_GIVEN EXERCISE 1:_ List every team the player in the basketball biography below is said to have played for.

Ian O'Leary () is an American-Irish basketball player  who last played for Montakit Fuenlabrada.

Professional career
O'Leary started his professional career with Ciudad de Vigo Básquet, finishing in the last position of the 2009–10 LEB Oro season. One year later, he signed for Oviedo CB of the LEB Plata. He performed 16.0 points and 9.5 rebounds per game and was claimed as MVP of the 2010–11 season.

O'Leary came back to LEB Oro in 2011 after signing a one-year deal with Palencia Baloncesto before making his debut in Liga ACB with Blancos de Rueda Valladolid. He only stayed the 2012–13 season with the Castilian team before signing with Herbalife Gran Canaria.

In April 2015, he played the 2015 Eurocup Finals with the Canarian team.

The Basketball Tournament
Ian O'Leary played for Team Gael Force in the 2018 edition of The Basketball Tournament. In three games, he had 14.3 points per game and a team-high 10.7 rebounds per game on 59 percent shooting. Team Gael Force made it to the Super 16 before falling to eventual tournament runner-up Eberlein Drive.

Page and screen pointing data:
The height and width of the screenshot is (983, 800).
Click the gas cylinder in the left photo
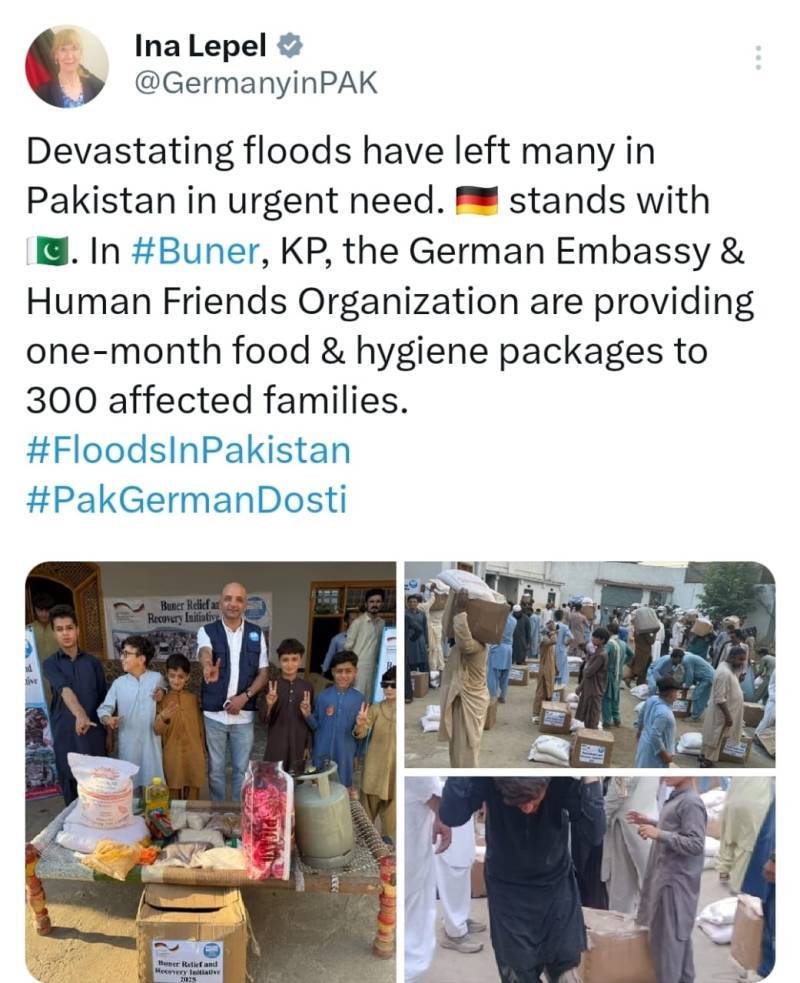point(324,817)
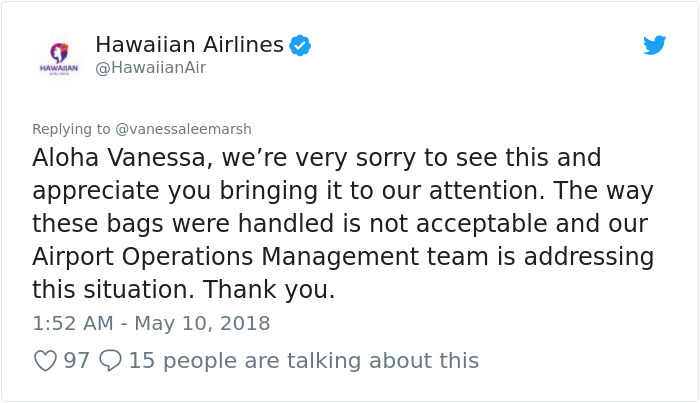
Task: Click the reply speech bubble icon
Action: [111, 360]
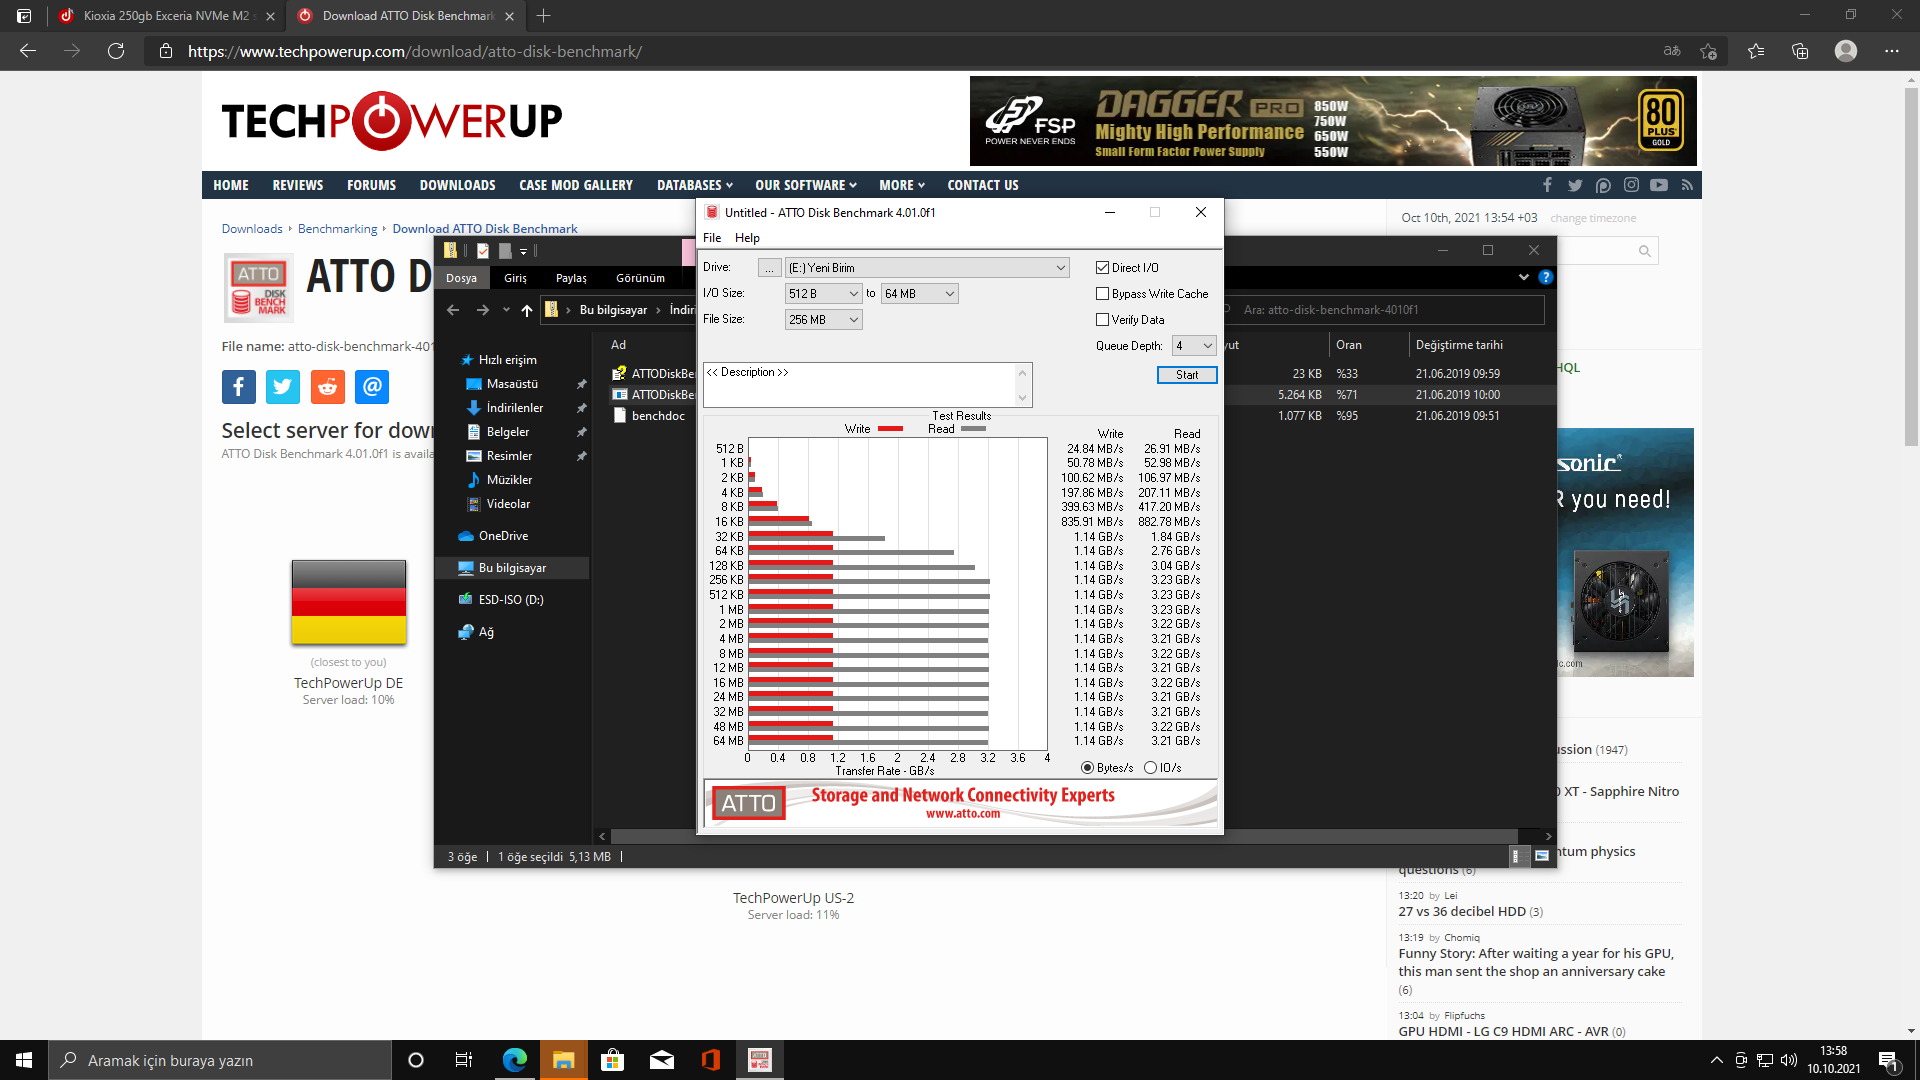
Task: Enable Bypass Write Cache option
Action: coord(1103,294)
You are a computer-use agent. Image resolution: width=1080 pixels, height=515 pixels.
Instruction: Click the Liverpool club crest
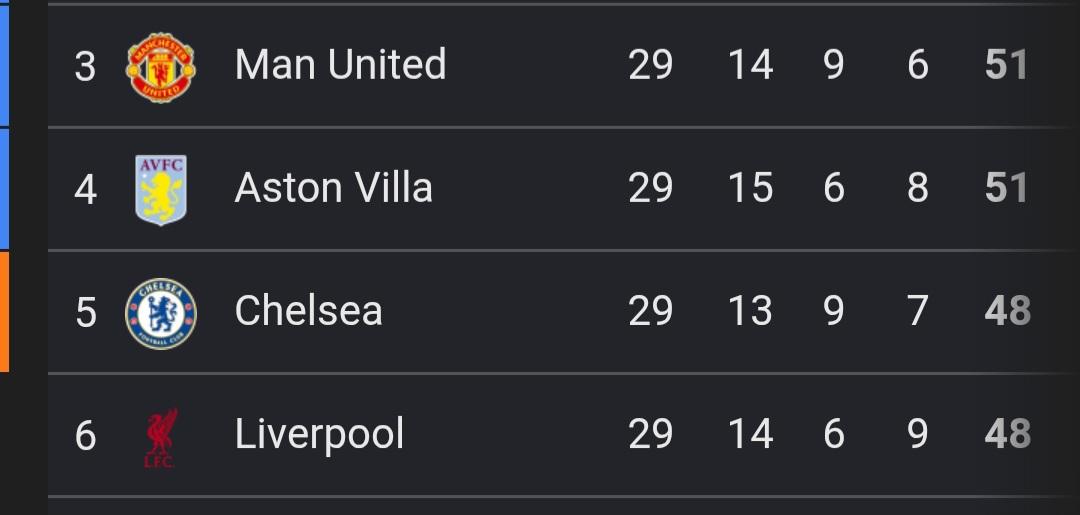160,438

_GIVEN EXERCISE 2:_ Rewrite the stretch of the records from "You are a computer-use" through their end, swapping "crest" for "badge" and changing nothing else. Leave out the pictures.

_WRITTEN ANSWER 1:_
Montakit Fuenlabrada
Ciudad de Vigo Básquet
Oviedo CB
Palencia Baloncesto
Blancos de Rueda Valladolid
Herbalife Gran Canaria
Team Gael Force

_WRITTEN ANSWER 2:_
You are a computer-use agent. Image resolution: width=1080 pixels, height=515 pixels.
Instruction: Click the Liverpool club badge
160,438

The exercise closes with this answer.